Compute the number of lines in the following data that include the word "dropdown", and output that number alone.
........
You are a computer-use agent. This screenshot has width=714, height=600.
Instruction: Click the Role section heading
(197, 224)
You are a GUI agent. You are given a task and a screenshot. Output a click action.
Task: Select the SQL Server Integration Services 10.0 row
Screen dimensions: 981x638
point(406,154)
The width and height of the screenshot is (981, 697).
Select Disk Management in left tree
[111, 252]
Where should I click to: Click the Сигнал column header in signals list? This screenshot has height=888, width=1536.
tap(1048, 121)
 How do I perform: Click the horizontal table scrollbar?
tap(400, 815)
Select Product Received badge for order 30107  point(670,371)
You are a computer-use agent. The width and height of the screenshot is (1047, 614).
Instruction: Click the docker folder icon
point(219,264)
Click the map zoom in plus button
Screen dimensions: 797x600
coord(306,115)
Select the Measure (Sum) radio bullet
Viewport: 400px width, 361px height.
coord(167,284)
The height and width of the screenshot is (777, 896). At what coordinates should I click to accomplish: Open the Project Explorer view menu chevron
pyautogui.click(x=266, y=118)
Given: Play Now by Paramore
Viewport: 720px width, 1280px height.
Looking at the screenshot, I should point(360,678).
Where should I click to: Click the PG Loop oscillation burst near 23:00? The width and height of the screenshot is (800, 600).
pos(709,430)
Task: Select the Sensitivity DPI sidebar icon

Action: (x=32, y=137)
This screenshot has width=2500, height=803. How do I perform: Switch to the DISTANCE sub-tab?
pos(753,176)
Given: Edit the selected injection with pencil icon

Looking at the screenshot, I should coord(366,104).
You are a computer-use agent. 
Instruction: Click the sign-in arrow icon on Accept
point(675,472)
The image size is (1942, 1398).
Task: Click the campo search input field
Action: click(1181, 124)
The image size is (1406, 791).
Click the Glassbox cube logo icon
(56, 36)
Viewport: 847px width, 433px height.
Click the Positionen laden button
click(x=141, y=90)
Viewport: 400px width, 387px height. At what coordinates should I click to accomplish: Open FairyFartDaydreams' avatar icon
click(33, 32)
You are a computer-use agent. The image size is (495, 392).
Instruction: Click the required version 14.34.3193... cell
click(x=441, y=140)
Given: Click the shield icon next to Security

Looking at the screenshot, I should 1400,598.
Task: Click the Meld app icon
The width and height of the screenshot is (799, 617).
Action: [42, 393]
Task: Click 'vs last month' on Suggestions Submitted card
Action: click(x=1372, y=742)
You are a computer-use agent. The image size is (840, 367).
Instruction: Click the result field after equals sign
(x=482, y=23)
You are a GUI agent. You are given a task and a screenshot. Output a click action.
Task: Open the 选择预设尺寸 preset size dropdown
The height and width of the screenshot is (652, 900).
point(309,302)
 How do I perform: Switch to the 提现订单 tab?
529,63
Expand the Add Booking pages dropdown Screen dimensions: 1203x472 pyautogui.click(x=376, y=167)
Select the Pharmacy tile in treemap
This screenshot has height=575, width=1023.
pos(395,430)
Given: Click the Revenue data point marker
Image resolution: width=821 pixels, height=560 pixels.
........
### Solution for this problem
2